Wife dies in 2013 owning home jointly with husband as tenants in common. Will written in May 2012 and it leaves her 50% share of the home to her three children (DOBs Aug 1994, Nov 1996 and Dec 1997) “in equal shares absolutely on their attaining the age of 21 years provided that my husband shall have a right to reside in the property as long as he wishes”. The will contains no further detail. Husband remarried in April 2019 and moved out. Two of the children have lived in the property since wife’s death.

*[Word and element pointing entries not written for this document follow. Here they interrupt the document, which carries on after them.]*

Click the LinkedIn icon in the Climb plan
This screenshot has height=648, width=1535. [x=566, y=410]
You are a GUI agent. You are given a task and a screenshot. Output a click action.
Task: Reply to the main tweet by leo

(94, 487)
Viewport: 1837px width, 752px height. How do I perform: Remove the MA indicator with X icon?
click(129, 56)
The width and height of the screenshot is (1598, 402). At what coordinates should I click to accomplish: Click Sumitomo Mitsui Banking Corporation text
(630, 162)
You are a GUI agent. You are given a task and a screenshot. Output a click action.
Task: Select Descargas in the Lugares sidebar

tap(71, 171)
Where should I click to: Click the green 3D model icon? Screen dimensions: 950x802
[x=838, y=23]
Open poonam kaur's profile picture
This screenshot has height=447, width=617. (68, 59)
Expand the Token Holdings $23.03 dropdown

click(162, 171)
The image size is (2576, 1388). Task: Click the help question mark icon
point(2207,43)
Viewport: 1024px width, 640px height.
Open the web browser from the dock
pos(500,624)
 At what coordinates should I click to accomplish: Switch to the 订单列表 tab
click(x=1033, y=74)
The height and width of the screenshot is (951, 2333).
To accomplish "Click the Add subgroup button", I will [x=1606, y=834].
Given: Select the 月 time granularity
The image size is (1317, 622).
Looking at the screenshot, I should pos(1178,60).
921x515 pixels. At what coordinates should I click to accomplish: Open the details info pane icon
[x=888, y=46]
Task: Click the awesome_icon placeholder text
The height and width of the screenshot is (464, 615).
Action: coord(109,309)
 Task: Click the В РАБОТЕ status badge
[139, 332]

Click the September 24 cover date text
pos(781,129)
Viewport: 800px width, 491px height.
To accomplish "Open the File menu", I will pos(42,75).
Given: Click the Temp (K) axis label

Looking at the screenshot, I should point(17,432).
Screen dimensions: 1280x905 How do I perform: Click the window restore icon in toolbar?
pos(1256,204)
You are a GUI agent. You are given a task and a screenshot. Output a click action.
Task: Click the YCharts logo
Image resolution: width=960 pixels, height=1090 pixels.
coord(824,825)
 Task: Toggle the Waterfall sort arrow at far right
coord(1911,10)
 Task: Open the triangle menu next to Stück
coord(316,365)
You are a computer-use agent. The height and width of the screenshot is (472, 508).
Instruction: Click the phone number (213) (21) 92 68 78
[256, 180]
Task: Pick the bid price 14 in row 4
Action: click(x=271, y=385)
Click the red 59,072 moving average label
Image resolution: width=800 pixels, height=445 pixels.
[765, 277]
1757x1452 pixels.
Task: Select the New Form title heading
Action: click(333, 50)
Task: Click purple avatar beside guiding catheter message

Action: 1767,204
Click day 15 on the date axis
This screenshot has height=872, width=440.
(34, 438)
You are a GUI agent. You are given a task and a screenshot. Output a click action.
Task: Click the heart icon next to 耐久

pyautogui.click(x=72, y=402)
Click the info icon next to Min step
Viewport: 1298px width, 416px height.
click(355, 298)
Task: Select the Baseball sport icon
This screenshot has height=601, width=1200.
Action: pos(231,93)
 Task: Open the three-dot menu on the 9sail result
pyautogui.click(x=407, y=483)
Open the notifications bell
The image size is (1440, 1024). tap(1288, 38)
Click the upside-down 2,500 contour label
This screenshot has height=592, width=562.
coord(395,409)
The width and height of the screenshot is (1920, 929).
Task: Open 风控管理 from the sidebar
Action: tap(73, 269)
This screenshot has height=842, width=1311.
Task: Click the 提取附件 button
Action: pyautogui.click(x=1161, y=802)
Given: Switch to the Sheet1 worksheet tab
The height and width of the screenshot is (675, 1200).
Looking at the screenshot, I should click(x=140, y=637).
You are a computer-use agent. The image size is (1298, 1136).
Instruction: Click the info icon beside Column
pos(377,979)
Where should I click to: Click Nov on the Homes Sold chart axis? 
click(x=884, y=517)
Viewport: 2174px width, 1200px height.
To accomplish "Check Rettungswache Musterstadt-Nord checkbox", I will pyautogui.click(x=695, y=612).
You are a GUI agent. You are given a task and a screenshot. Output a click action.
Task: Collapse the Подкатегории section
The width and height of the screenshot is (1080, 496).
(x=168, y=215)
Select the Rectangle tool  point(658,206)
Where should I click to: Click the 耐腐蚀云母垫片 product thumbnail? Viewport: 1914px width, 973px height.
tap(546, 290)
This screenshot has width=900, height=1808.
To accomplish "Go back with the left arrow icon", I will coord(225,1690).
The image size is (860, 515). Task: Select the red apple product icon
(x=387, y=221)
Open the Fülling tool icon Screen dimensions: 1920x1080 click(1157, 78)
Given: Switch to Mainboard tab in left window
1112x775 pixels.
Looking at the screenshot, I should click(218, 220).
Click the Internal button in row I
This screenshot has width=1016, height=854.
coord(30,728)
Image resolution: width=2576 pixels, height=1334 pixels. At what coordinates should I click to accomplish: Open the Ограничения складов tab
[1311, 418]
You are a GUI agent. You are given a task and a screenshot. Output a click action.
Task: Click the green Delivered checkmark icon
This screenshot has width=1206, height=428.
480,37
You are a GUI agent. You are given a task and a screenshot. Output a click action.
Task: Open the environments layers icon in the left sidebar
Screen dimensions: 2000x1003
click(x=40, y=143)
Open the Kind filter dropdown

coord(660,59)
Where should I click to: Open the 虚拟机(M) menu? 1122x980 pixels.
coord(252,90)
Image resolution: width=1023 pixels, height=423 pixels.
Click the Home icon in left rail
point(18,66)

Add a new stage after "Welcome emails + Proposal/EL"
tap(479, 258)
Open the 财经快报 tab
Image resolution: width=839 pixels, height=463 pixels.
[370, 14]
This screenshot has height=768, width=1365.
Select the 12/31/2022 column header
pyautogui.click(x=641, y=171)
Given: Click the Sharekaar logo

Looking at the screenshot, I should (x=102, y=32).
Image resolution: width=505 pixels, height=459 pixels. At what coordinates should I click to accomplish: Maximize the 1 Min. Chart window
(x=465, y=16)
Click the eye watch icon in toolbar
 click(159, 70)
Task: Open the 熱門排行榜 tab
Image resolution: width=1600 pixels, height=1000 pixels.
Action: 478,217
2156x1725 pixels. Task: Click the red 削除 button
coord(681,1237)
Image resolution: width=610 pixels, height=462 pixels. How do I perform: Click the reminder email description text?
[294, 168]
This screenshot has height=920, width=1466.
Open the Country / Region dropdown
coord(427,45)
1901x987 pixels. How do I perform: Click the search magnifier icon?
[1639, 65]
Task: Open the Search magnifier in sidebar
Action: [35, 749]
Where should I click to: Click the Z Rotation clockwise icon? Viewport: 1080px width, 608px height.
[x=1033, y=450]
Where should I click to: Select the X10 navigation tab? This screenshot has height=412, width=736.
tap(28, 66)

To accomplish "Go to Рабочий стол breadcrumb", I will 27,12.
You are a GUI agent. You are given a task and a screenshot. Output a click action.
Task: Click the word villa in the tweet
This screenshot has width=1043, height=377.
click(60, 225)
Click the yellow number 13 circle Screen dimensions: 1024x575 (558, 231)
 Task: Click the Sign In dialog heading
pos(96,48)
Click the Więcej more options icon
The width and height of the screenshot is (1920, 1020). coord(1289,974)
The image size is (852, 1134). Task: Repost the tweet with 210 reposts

The property is to be sold for £700k and we are trying to work out the interests held for the purposes of calculating main residence relief. Could members please give their views on those interests and whether a relevant property trust arose.
Thank you in advance
I’m inclined to the view that the husband had an IPDI in his late wife’s interest in the property, which terminated when he ceased living there (a PET for IHT purposes).
As regards the children, the youngest had attained age 21 when the husband vacated, so that it would appear they all had vested interests at that time.
When the husband vacated and terminated the IPDI, a CGT event will have occurred under s.71 TCGA 1992, although the trustees should be able to claim main residence relief (MRR) under s.225 TCGA 1992 for the period of the husband’s occupation.
The gain arsing on the late wife’s share from the date of termination of the IPDI will be assessable on the children as to a one-third share of that gain each, with those living in the property being entitled to MRR under s.222 TCGA 1992.
So far as the husband’s share of the property is concerned, he will have MRR up to the date he vacated (plus 9 months) and the gain will be time apportioned over the period of his ownership (rebased if appropriate) and the apportioned gain for the period since he ceased occupation (less the 9 months) will be subject to CGT.
Paul Saunders FCIB TEP
Independent Trust Consultant
Providing support and advice to fellow professionals
Husband’s own % ownership
Any gain arising on the sale of his 50% interest in the property will be subject to PPR. He moved out in April 2019 (?) and of the subsequent two years to April 2022, one year and 3 months of any gain will in principle be subject to CGT (exempting the last nine months of ownership).
Husband’s interest under the trust
I tend to agree with Paul that the husband’s interest under the trust is an IPDI. When he moved out the IPDI terminates and the trustees are treated as having made a CGT disposal (and re-acquisition). PPR should apply to the deemed gain.
Presumably the three children do not become absolutely entitled as against the trustees until the IPDI has terminated. In which case, the children’s base cost for CGT is market value at the date the IPDI terminates. Each child is entitled to 1/3rd of the gain on sale with two of them being able to claim PPR.